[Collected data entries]
☆ ☆ ☆ ☆ ☆ ☆ ☆
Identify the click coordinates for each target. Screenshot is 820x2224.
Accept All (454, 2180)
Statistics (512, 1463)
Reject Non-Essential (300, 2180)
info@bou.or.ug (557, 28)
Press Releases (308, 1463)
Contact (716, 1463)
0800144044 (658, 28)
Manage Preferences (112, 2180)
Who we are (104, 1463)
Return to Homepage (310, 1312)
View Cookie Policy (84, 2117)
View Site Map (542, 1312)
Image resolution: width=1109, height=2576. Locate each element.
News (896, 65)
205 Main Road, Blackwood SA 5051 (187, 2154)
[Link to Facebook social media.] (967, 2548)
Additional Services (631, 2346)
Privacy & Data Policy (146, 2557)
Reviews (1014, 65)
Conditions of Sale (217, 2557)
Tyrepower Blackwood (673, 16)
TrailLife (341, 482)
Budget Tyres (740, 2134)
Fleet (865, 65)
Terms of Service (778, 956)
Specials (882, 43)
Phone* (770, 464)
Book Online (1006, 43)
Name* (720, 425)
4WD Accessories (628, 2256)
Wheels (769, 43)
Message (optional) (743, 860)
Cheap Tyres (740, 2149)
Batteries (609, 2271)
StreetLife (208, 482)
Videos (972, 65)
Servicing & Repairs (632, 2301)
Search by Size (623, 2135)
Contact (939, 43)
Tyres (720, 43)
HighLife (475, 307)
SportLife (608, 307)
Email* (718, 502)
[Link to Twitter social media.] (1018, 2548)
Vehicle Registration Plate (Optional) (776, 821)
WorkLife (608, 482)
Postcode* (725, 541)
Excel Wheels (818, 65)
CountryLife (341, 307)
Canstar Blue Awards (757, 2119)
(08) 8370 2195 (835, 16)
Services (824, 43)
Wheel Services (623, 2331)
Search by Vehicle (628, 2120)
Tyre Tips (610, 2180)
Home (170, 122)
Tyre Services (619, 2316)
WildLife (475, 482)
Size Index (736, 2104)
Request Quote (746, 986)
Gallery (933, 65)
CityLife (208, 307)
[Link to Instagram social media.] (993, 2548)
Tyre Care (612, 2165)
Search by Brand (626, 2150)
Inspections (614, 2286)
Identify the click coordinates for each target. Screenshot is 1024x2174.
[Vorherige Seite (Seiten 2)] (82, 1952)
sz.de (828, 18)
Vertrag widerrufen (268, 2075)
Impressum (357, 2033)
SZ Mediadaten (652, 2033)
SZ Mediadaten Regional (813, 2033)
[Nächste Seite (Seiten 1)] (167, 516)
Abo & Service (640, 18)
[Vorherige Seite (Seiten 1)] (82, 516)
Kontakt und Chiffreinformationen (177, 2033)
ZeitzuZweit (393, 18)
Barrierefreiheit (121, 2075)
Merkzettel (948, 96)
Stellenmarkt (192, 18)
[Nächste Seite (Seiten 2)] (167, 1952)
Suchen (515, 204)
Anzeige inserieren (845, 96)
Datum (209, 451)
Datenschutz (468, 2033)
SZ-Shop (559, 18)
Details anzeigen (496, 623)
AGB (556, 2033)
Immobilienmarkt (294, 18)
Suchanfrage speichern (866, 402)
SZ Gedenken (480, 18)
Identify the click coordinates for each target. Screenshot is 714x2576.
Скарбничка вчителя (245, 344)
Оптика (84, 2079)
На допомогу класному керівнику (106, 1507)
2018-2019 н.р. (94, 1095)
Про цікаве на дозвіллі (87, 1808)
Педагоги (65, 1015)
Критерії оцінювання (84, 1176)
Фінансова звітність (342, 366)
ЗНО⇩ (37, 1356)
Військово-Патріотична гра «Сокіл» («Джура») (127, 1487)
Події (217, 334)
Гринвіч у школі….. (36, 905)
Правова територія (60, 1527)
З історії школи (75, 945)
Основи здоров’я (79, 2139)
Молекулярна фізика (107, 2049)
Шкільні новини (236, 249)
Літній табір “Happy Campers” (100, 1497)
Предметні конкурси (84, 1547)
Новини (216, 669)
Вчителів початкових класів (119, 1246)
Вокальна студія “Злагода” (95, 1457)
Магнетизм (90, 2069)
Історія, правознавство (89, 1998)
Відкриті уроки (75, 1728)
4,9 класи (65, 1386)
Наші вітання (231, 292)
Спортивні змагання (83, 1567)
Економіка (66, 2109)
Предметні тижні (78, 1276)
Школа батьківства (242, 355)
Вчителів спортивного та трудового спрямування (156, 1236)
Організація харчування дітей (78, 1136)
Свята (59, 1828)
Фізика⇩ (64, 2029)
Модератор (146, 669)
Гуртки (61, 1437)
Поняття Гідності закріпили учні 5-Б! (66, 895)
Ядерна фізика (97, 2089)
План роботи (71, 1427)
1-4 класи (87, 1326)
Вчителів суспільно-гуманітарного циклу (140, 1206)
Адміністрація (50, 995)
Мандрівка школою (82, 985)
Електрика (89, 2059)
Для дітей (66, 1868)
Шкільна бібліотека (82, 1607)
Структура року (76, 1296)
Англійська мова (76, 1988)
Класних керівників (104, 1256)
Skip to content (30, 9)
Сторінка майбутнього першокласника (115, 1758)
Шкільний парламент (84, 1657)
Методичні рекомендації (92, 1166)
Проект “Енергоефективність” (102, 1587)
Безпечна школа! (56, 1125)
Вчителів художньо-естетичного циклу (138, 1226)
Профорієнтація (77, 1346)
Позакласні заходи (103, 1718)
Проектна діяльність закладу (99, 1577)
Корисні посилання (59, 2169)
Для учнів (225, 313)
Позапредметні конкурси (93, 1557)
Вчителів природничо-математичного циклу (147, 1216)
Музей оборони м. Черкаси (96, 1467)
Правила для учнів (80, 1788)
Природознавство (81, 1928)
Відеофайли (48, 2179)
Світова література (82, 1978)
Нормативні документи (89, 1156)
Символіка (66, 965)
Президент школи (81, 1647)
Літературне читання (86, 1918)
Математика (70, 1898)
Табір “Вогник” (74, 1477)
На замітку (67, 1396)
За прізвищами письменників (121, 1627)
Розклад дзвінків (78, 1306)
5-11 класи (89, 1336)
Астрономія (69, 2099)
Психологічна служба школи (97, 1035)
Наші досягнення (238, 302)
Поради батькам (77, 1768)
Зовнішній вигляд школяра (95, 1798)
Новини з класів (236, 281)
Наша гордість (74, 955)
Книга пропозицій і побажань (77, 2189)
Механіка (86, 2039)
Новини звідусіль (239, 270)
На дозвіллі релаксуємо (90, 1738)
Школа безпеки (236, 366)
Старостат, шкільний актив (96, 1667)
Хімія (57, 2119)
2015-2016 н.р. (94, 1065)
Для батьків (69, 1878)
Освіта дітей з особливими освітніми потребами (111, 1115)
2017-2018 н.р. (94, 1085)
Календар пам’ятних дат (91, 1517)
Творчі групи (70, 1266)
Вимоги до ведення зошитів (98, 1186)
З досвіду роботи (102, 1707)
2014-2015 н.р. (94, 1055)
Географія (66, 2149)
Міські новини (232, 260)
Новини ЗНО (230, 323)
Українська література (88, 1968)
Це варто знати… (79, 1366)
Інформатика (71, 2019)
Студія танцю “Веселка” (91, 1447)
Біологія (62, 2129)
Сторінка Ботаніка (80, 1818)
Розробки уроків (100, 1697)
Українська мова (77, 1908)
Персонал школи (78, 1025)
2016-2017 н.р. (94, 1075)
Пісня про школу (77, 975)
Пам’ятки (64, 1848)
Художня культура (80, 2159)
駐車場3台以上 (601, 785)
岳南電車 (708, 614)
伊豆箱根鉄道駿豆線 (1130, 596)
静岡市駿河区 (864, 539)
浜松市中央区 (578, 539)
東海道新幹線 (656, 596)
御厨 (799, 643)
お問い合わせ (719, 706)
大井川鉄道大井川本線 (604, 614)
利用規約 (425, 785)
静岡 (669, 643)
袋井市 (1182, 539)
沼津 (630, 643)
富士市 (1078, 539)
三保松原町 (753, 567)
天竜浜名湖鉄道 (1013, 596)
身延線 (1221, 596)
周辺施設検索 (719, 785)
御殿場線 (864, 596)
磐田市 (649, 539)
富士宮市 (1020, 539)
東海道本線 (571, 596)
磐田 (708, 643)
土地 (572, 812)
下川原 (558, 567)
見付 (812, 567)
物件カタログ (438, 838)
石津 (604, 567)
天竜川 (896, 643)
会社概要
☆ ☆ ☆ ☆ ☆ ☆ ☆
Your answer should be the lines from the one containing "Школа безпеки (236, 366)" through the last line of the records, repeated exactly and with nothing added.

● Answer section
Школа безпеки (236, 366)
Старостат, шкільний актив (96, 1667)
Хімія (57, 2119)
2015-2016 н.р. (94, 1065)
Для батьків (69, 1878)
Освіта дітей з особливими освітніми потребами (111, 1115)
2017-2018 н.р. (94, 1085)
Календар пам’ятних дат (91, 1517)
Творчі групи (70, 1266)
Вимоги до ведення зошитів (98, 1186)
З досвіду роботи (102, 1707)
2014-2015 н.р. (94, 1055)
Географія (66, 2149)
Міські новини (232, 260)
Новини ЗНО (230, 323)
Українська література (88, 1968)
Це варто знати… (79, 1366)
Інформатика (71, 2019)
Студія танцю “Веселка” (91, 1447)
Біологія (62, 2129)
Сторінка Ботаніка (80, 1818)
Розробки уроків (100, 1697)
Українська мова (77, 1908)
Персонал школи (78, 1025)
2016-2017 н.р. (94, 1075)
Пісня про школу (77, 975)
Пам’ятки (64, 1848)
Художня культура (80, 2159)
駐車場3台以上 (601, 785)
岳南電車 (708, 614)
伊豆箱根鉄道駿豆線 (1130, 596)
静岡市駿河区 (864, 539)
浜松市中央区 (578, 539)
東海道新幹線 (656, 596)
御厨 (799, 643)
お問い合わせ (719, 706)
大井川鉄道大井川本線 (604, 614)
利用規約 (425, 785)
静岡 (669, 643)
袋井市 (1182, 539)
沼津 (630, 643)
富士市 (1078, 539)
三保松原町 (753, 567)
天竜浜名湖鉄道 (1013, 596)
身延線 (1221, 596)
周辺施設検索 (719, 785)
御殿場線 (864, 596)
磐田市 (649, 539)
富士宮市 (1020, 539)
東海道本線 (571, 596)
磐田 (708, 643)
土地 (572, 812)
下川原 (558, 567)
見付 (812, 567)
物件カタログ (438, 838)
石津 (604, 567)
天竜川 (896, 643)
会社概要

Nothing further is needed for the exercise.